Asymptotically Optimal CFAR Detectors

Abstract

This paper investigates the asymptotic optimality of the Constant False Alarm Rate (CFAR) tests obtained using the Minimal Invariant Group (MIG) reduction. We show that the CFAR tests obtained after MIG reduction using the Wald test is a Separating Function Estimation Test (SFET) and that the Generalized Likelihood Ratio Test (GLRT) and the Rao test are asymptotically SFET using Maximum Likelihood Estimation (MLE) under some mild conditions. Thus, they are asymptotically optimal. In order to find an improved test and motivated by the invariance property of the MLE of induced maximal invariant, we maximize the asymptotic Probability of Detection of the SFET using the MLE after reduction.
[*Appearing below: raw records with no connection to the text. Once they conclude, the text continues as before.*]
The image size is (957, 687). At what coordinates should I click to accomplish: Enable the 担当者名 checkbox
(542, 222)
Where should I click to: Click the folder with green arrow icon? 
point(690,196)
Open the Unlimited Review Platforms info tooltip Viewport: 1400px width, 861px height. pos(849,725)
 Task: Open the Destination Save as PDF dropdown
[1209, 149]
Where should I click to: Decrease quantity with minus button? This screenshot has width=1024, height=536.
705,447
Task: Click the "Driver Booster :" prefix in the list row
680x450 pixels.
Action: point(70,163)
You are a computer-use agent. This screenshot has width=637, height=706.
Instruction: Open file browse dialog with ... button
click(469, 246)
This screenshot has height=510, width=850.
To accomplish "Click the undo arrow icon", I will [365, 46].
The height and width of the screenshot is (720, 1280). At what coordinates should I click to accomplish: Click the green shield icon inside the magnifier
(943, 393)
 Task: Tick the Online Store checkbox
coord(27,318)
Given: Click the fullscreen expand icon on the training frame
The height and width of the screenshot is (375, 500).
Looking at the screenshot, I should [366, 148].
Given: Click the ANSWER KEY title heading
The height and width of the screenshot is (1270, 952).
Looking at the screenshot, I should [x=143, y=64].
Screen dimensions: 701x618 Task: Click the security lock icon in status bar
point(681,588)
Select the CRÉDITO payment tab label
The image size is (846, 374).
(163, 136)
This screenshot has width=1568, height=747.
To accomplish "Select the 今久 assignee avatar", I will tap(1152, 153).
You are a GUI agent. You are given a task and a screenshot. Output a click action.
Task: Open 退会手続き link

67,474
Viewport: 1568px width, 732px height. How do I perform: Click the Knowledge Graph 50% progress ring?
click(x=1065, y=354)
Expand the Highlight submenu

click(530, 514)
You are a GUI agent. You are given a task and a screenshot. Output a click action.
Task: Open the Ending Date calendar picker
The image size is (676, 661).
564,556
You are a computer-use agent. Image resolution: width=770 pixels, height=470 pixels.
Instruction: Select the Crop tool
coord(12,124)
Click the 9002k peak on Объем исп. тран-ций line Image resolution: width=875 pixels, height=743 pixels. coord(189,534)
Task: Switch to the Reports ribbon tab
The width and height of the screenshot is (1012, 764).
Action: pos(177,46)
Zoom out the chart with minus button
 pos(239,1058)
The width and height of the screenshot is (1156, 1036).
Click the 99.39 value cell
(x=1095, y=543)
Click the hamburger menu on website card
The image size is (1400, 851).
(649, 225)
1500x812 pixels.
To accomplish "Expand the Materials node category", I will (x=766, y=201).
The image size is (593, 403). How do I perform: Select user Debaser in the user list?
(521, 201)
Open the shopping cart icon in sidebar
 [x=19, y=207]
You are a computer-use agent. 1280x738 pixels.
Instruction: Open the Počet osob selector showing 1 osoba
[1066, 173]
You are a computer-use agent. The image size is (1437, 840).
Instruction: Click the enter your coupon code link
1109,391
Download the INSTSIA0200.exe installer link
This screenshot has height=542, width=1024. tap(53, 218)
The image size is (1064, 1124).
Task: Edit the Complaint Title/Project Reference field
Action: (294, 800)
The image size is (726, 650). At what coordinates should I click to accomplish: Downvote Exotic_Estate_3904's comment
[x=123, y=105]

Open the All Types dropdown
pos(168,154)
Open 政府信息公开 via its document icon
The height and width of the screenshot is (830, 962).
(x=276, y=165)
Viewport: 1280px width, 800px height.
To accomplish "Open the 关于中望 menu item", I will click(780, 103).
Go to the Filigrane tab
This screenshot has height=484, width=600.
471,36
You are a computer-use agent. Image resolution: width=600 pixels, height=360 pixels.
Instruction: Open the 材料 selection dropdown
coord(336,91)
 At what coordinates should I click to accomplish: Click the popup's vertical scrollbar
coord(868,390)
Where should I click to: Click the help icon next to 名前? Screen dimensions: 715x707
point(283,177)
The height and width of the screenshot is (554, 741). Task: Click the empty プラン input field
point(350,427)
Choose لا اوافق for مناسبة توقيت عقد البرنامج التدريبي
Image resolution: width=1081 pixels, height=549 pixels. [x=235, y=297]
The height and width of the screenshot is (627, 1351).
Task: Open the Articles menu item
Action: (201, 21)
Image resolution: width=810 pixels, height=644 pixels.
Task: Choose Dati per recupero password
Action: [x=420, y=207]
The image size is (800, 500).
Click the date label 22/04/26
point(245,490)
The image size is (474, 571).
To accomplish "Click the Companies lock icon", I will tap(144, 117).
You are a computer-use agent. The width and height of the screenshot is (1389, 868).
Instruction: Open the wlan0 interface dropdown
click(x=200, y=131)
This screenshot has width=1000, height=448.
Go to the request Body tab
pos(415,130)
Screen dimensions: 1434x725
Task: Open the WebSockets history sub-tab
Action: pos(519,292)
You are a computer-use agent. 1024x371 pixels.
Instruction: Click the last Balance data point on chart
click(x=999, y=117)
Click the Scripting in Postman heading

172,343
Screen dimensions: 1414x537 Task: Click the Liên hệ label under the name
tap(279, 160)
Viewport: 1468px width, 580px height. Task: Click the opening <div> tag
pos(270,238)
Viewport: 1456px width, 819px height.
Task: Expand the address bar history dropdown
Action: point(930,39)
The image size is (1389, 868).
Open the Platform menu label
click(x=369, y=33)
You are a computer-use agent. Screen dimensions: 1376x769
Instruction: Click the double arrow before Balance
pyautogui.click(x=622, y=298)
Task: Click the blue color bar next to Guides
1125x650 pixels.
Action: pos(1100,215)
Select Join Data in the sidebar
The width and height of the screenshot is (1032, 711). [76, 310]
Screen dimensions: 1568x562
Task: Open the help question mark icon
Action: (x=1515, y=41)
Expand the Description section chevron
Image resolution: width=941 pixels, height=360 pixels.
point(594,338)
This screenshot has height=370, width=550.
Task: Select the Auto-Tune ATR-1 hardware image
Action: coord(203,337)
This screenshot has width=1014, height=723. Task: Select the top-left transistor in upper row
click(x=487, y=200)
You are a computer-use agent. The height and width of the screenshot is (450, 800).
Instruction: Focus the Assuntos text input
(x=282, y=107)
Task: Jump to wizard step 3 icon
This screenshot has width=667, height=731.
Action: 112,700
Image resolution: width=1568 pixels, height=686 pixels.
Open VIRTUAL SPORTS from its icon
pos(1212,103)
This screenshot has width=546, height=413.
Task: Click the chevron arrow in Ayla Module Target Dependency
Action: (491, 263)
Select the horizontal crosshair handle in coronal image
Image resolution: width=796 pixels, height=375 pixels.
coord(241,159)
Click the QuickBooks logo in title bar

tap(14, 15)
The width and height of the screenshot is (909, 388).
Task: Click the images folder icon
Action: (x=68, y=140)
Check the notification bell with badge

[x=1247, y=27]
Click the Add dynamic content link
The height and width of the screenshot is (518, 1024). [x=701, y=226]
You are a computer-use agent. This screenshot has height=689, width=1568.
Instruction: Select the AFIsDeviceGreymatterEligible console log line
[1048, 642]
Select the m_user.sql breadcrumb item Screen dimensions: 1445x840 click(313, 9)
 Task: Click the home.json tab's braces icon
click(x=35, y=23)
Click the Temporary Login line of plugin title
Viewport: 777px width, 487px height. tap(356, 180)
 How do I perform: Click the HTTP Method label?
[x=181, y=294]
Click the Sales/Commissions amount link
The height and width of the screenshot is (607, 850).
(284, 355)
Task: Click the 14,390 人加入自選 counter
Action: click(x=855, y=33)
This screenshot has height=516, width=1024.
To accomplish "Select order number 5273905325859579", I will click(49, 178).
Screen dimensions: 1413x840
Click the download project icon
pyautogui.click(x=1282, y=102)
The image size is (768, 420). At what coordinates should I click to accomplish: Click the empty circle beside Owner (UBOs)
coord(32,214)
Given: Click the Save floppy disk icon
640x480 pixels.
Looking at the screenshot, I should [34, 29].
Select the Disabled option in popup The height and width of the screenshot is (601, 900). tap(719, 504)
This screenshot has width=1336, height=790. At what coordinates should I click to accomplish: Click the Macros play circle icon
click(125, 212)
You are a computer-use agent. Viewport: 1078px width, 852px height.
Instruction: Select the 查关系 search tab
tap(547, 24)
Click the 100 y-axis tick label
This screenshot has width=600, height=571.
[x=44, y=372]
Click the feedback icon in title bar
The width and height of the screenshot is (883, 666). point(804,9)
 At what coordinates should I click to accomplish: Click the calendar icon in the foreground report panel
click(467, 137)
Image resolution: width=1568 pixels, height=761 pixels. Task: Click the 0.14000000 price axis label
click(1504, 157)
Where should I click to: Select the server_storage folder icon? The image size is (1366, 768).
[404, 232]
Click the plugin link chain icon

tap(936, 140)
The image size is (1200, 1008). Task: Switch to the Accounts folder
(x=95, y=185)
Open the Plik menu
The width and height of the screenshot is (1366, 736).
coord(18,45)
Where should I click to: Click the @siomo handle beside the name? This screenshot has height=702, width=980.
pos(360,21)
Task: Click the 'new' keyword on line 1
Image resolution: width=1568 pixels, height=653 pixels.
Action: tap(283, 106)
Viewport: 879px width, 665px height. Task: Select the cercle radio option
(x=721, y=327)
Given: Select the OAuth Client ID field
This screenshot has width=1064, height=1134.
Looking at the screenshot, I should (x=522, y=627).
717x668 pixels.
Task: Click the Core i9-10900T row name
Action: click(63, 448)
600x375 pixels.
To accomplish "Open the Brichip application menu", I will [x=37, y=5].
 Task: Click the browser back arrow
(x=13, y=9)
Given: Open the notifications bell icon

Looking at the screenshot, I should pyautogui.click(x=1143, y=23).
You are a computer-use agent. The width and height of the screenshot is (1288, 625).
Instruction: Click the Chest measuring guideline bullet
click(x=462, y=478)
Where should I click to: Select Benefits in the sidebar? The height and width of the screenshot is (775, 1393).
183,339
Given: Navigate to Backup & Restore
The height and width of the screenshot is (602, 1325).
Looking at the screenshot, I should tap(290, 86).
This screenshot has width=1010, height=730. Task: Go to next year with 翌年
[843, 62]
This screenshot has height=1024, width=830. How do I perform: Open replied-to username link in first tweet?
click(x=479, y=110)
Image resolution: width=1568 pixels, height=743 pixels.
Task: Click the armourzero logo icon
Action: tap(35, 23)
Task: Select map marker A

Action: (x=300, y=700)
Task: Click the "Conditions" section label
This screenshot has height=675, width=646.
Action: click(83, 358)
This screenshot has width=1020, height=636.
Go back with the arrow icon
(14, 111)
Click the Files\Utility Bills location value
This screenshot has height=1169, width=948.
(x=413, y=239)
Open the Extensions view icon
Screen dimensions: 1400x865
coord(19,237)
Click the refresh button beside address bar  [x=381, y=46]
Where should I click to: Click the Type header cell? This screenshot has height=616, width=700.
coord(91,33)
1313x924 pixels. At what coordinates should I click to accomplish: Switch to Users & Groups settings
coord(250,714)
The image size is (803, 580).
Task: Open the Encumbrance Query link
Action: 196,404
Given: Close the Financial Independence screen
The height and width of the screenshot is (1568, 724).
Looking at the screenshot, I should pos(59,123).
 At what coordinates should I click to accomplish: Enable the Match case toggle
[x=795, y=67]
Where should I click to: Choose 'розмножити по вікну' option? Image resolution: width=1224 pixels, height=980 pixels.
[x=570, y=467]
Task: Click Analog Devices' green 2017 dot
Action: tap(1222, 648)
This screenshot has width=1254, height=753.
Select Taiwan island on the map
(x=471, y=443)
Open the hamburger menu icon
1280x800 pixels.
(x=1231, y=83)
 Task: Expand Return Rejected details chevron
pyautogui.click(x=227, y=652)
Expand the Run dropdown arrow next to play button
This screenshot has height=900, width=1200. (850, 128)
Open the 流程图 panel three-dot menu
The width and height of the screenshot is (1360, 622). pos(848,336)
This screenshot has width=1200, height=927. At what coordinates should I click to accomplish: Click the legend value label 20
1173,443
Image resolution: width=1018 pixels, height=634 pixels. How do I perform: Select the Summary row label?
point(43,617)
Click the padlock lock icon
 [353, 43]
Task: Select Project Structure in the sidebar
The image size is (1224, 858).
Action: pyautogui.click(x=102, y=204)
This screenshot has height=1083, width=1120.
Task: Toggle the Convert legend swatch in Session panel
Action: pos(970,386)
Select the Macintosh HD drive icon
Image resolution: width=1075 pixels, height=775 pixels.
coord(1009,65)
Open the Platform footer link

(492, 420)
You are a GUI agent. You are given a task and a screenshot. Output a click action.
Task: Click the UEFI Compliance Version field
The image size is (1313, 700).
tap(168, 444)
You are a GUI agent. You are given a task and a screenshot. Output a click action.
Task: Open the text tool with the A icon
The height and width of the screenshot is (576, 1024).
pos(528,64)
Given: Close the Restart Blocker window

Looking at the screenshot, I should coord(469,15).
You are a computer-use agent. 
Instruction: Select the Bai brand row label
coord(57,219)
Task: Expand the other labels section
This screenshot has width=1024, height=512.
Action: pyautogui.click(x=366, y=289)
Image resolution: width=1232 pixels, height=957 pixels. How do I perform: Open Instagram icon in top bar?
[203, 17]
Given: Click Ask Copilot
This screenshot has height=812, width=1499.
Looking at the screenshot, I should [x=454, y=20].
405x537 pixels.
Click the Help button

We propose a systematic method allowing to derive the asymptotically optimal Separating Function (AOSF). This AOSF is obtained as the Euclidean distance of the transformed parameters under two hypotheses such that the gradient of the transformed parameters is the Cholesky decomposition of the Fisher Information Matrix (FIM), i.e., the FIM is transformed into an identity matrix. Interestingly, the AOSF Estimation Test (AOSFET) using MLE simplifies to the Wald-CFAR wherever the FIM does not depend on the unknown parameters. The simulation results show that the proposed AOSFET usually outperforms the GLRT, Wald test and Rao test.